Bu temel doğruyu, yani politik mücadelenin önemini bir yana bırakarak sendikalarda çalışmaya, işçilerin ekonomik temelli mücadelelerine büyük anlamlar yüklemek sınıf kuyrukçuluğuna savrulmak, devrimci mücadeleyi kendiliğindencilik içine hapsetmek anlamına gelecektir. Ancak bu noktada kendiliğindencilik doğru anlaşılmalıdır. İşçi sınıfının mücadelesi başlangıçta çoğunlukla kendiliğinden bir şekilde ortaya çıkar, bu anlamda mücadelenin zorunlu bir durağıdır. Onun yeşerdiği topraktır. Bunda karşı çıkılacak bir nokta yoktur. Sorun mücadelenin bu zorunlu evreden öteye taşınmak istenmemesindedir. Onun devrimci bilinçle, örgütlenmeyle birleşmesine karşı çıkılmasında ya da bu temel nitelikteki görevin boş verilmesindedir. Devrimci örgütlenmenin yönlendiriciliğinde olmayan sınıf mücadelesi ne kadar örgütlü ve mücadeleci olsa da burjuvazinin çizdiği sınırları aşamaz. Onu bu sınırlar içine hapsetmek, işte tam da bu kendiliğindenciliğin başladığı yerdir.
Ekonomizmin bir türü olarak nitelenebilecek bu türden yaklaşımlara sahip devrimci ünvanlı gayretlerin olduğunu biliyoruz. Bu nitelikli hareketler, niyetlerinin farklı olduğunu ifade etseler de politik örgütlülüğün önemini atlayan tutum alışları ile işçi sınıfı saflarında mücadelenin ekonomik, sendikal alanda yürütülen mücadelen ibaret olduğu algısının oluşmasına hizmet etmektedirler.
Politik mücadelenin tayin edici rolünün yadsınması devrimci mücadelenin doğru bir hatta yürütülmesinin önüne geçer. Genelde işçi sınıfının büyük bölümü, özelde bağ kurulan bölükleri içindeki gerici siyasal düşüncelerin varlığı başka etmenlerin yanında bu eksikliğin de tezahürüdür.

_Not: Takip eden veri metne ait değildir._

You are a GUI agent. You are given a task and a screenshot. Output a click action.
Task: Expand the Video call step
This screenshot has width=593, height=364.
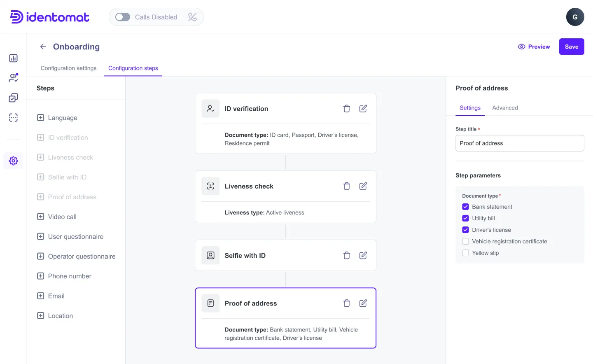40,217
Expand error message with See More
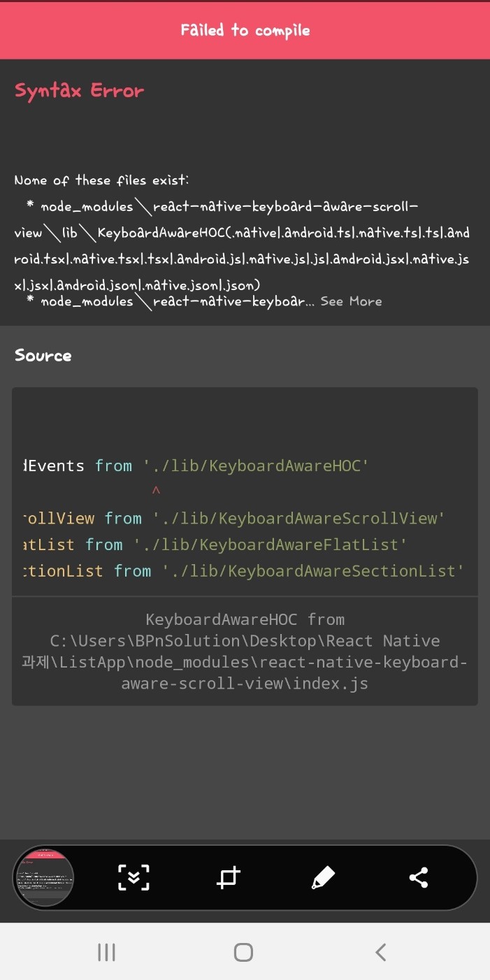Viewport: 490px width, 980px height. tap(351, 301)
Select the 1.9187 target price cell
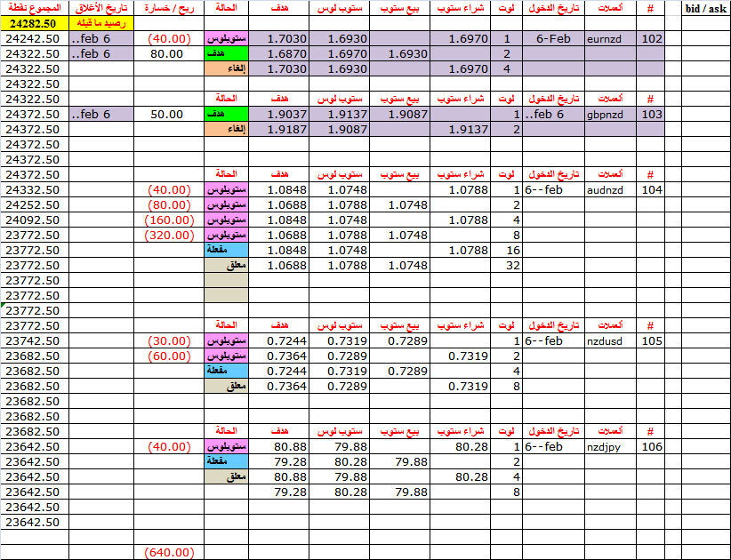The width and height of the screenshot is (731, 560). (x=279, y=130)
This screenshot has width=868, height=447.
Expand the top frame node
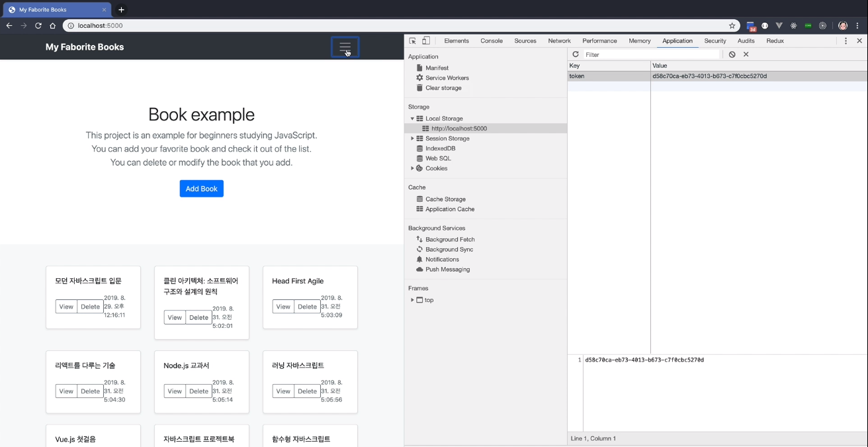pyautogui.click(x=412, y=300)
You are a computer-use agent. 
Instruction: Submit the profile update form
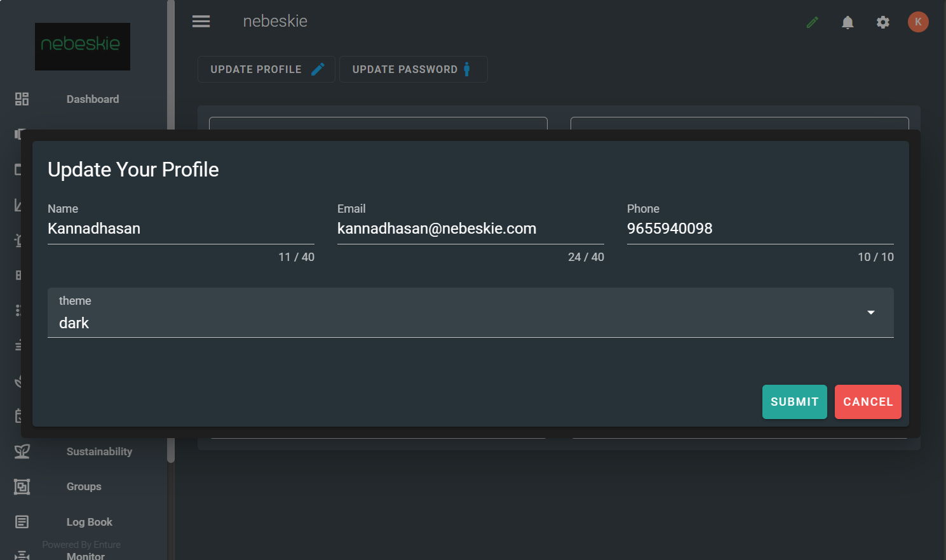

Hedeflenmesi gereken işçilerin sadece kendilerini ilgilendiren saldırılara değil düzenin değişik kesimlere dönük saldırılarına karşı da dikilebilmesi olmalıdır. Bu da ancak işçi sınıfına sınıf bilinci kazandıracak nitelikte ısrarlı bir çalışmanın eseri olabilir. Öte yandan sınıfa ekonomik, demokratik temelli mücadelenin nihai başarısının ancak yaşanan bütün sıkıntıların kaynağı olan faşist düzen ve temelde kapitalizmin varlığının sona ermesiyle mümkün olabileceği gerçeğinin kavratılması gerekir ki bu da ekonomik mücadelenin alanından devrimci siyasal mücadelenin alanına geçmeyi gerektirir.
Günümüzde içine itildikleri sefalet koşullarına rağmen işçi sınıfı havzalarının hala düzenin faşist, gerici partilerine güçlü desteğin sürdüğü alanlar olagelmesi mücadelenin politik ayağının ne kadar zayıf olduğunu gözler önüne serer. Söz konusu durum ekonomik çıkarlara dönük, sendikal mücadele sınırlarına kadar daralmış bir çalışmayla aşılamaz. İşçi sınıfının zihninde düzen tarafından oluşturulmuş önyargıların kırılması planlı ve istikrarlı siyasal çalışmayı gerektirir. Bu da en temelde bu mücadeleyi değişik görevleri birbirini besleyecek şekilde yürütecek devrimci öznenin varlığını gerektirmektedir.
İşçi mücadelesinin kapitalizmi yıkmaya dönük gelecek ufuklu hedeften ırak tutulması, onu çevre sorunlarını kapitalizmle; savaş, işgal sorunlarını da emperyalizmle ilişkilendirmeyen hareketlerin sonuçsuz çabalarıyla aynı noktaya sürükler.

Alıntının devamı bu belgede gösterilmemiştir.